Opinion


Archbishop Gregorio Meliton Martinez




Vestiges
José S. Arcilla, S.J.


Posted on April 14, 2014


BORN IN Burgos, Spain in 1815, Archbishop Gregorio Meliton Martinez was ordained to the priesthood in 1840. He was soon named President-Secretary of Studies and Professor of Logic in his alma mater. After studies in law, he was for 12 years Vicar General and Provisor of the diocese of Pamplona.

The Bishop of Pamplona described him as a man of untarnished moral integrity, learned, self-respecting, with a special talent for reconciling opposite views and parties. In 1861, while Dean of the Cathedral of Pamplona, he was elected Bishop of Manila. He took possession of his See in 1862, immediately on arrival in the country.

Few prelates in the Philippines have been as innovative and reformist as him. He agreed with Bishop Romualdo Jimeno of Cebu and the future Bishop of Caceres, Francisco Gainza, O.P., and supported their views.

But the superiors of the religious orders disapproved of their moves, fearing lest they lose their autonomy and thinking it was wrong to reproach only the friars.

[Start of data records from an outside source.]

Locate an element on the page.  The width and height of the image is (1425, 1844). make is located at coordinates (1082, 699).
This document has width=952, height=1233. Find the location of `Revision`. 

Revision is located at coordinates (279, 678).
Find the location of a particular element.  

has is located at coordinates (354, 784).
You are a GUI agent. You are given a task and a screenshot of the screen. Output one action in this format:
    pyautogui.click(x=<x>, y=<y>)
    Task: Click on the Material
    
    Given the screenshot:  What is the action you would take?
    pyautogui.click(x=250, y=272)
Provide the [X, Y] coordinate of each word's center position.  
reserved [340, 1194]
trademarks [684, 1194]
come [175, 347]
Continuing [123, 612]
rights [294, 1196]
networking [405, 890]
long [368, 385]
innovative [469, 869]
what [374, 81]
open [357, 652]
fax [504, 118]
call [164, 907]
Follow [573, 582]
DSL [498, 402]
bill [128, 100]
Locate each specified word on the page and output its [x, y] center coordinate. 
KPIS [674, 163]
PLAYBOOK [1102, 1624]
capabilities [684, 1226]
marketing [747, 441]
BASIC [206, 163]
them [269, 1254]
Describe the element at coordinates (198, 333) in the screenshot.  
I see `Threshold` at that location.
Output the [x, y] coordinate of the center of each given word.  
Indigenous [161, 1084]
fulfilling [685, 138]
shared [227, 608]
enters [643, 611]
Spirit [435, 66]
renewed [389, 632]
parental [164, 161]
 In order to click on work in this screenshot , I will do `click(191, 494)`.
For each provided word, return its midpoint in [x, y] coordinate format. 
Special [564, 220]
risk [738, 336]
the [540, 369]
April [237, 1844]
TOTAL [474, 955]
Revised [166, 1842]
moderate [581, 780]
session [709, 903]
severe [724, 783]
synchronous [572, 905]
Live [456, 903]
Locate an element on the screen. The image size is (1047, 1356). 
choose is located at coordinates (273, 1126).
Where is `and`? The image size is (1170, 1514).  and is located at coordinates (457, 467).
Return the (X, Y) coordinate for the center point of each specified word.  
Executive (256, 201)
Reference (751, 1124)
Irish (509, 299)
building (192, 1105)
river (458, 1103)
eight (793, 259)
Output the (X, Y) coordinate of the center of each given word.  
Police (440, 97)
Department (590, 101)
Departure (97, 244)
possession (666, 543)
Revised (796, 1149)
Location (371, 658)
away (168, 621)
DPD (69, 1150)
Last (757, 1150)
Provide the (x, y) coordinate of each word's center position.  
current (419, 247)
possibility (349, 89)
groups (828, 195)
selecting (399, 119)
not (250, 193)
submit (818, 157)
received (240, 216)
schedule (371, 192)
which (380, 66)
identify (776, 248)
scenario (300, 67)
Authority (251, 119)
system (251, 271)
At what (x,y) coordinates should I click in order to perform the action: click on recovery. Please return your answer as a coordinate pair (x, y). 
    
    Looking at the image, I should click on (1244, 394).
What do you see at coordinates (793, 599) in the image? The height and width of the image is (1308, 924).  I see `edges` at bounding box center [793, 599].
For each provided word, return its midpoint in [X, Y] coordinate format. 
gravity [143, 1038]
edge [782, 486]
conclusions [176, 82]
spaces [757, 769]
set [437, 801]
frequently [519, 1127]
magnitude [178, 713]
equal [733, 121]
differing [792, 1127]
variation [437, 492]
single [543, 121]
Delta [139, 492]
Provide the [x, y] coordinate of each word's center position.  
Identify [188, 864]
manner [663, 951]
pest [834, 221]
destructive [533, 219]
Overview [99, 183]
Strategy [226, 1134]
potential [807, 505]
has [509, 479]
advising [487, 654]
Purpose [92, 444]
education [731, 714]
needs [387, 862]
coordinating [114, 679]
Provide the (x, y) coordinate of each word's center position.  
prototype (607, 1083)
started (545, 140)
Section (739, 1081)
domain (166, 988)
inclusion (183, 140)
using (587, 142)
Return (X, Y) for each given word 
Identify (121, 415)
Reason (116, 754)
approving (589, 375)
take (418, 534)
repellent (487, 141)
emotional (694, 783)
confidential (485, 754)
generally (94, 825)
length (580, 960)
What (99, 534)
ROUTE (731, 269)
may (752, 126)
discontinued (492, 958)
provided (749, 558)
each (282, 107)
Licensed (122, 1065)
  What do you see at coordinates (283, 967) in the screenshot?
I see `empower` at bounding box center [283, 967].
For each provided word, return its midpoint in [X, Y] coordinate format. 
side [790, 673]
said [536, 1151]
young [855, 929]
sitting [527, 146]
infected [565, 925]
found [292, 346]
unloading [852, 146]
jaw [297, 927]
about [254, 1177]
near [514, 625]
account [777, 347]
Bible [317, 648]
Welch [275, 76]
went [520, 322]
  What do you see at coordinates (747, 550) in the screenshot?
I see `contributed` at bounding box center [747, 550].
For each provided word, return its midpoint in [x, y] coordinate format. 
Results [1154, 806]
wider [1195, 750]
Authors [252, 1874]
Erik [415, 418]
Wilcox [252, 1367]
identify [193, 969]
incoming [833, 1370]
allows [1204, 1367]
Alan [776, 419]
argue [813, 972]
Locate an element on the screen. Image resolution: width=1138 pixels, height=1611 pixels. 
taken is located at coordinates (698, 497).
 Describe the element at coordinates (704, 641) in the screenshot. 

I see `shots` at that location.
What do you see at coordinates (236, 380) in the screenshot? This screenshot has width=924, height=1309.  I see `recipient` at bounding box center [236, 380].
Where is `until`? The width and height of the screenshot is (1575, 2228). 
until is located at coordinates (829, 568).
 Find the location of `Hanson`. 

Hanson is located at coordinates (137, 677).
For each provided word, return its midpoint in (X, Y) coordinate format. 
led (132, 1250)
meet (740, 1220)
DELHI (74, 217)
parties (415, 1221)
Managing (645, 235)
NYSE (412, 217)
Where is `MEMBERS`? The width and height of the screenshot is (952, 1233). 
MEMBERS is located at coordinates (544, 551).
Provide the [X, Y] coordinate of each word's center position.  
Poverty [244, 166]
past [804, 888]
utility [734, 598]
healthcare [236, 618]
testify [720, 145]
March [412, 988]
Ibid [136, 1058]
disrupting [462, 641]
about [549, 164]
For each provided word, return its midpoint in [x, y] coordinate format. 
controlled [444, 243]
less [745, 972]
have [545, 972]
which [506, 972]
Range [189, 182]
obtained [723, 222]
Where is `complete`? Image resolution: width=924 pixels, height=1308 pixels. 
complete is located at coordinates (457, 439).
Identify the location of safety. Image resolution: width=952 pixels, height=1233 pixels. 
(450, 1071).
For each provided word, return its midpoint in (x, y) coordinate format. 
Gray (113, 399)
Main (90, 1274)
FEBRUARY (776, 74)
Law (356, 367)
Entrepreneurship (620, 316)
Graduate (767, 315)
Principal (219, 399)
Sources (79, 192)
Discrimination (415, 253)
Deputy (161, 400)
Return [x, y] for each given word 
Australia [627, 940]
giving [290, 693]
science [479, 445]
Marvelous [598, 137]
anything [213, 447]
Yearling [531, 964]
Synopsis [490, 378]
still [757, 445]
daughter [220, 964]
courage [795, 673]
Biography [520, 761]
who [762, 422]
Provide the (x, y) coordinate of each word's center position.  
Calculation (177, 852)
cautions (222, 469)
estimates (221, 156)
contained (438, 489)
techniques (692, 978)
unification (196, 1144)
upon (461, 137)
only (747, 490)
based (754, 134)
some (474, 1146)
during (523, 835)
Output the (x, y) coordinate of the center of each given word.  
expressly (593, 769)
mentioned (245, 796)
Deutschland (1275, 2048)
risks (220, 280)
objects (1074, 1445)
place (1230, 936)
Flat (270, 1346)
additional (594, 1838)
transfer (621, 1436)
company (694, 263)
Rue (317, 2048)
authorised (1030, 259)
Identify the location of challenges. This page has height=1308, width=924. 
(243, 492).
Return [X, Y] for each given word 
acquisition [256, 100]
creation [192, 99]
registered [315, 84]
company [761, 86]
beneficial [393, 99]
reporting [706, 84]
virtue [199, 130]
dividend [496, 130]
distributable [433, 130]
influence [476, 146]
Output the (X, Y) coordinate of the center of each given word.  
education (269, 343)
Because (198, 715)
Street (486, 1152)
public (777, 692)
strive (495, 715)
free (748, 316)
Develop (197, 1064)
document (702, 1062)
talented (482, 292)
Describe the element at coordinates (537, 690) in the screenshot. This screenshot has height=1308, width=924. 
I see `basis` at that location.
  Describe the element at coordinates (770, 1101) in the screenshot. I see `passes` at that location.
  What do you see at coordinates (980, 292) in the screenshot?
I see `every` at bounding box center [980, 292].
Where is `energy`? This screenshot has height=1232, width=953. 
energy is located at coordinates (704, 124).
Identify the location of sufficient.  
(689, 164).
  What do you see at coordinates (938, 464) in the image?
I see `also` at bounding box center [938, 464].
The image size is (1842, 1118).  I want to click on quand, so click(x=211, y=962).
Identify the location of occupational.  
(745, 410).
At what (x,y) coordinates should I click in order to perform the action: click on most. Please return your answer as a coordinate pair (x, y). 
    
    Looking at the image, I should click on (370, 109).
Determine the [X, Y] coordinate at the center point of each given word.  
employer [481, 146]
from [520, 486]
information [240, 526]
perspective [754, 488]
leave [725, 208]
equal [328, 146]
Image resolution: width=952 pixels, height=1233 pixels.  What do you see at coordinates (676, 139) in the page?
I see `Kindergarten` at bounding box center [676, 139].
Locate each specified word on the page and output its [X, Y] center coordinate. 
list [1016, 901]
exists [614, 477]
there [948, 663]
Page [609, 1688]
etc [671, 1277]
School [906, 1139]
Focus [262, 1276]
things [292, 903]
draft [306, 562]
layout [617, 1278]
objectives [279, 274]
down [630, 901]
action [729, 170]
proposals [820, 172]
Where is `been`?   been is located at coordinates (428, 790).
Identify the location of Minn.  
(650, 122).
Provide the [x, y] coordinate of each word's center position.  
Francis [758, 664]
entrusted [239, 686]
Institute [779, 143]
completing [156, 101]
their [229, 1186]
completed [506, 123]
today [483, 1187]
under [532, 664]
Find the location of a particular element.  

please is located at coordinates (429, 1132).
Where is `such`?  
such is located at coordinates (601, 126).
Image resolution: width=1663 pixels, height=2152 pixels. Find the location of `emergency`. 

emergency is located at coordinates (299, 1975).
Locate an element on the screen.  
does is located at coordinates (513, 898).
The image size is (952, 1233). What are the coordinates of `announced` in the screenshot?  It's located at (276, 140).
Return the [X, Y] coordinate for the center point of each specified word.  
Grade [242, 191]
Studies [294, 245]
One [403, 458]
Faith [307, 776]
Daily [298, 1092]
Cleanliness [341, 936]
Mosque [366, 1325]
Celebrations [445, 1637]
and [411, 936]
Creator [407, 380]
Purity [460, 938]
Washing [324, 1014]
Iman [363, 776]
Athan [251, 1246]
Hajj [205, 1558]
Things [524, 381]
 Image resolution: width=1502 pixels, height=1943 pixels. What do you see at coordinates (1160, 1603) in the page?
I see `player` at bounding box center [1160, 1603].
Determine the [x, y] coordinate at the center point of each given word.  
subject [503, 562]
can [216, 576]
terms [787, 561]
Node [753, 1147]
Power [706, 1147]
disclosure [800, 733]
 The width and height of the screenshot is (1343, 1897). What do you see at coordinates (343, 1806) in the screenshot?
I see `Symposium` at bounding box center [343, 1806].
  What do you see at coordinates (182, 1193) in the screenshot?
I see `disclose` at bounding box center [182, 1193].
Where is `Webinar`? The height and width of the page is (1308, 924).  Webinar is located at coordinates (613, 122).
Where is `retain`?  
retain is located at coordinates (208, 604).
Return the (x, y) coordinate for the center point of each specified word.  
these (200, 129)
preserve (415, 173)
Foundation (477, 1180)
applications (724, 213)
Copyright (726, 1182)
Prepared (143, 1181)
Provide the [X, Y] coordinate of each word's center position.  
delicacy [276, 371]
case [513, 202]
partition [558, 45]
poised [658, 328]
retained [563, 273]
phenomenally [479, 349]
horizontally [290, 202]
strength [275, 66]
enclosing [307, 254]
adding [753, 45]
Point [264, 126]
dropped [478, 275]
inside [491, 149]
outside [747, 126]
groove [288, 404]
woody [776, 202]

Their fierce opposition threatened the reformers, who retracted their support for the Archbishop’s planned innovations.

When he arrived in Manila in 1862, the crisis between the friars and the Philippine-born priests was at its sensitive stage and not to be taken lightly. A serious factor was the 1861 royal decree that sought to indemnify the Recollects for the missions and parishes in Mindanao the newly arrived Jesuits took over from them. Unfortunately, this meant depriving the Philippine-born clergy of parishes they had long held.

The assignment of a Recollect friar to replace a native-born priest already assigned to the vacant parish of Antipolo set things off. Led by Fr. Pedro Pelaez, the Philippine-born clergy began a campaign to undo the government’s decision. We will never know how the incident would have ended, for Fr. Pelaez unexpectedly died, buried in the ruins of the Manila cathedral which was destroyed by the earthquake of June 1863.

The Archbishop was criticized for not approving the consecration as Bishop of Cebu of Luis Alcala Zamora, appointed by the Governor General of the Philippines without Rome’s approval. About this time, he went to Rome to attend the first Vatican Ecumenical Council.

He was back in the Philippines in due time. But the controversy between the friars and the Philippine-born clergy had not yet been settled. And when the Cavite mutiny exploded in January 1872, the first suspects the panicky government arrested were the secular priests. The most famous case was that of GomBurZa, a travesty of justice that reoriented the life of an ll-year Calambeño, Jose Mercado, who became Rizal, our national hero.

Archbishop Martinez resigned from his See on Aug. 18, 1875. Six years later, he died.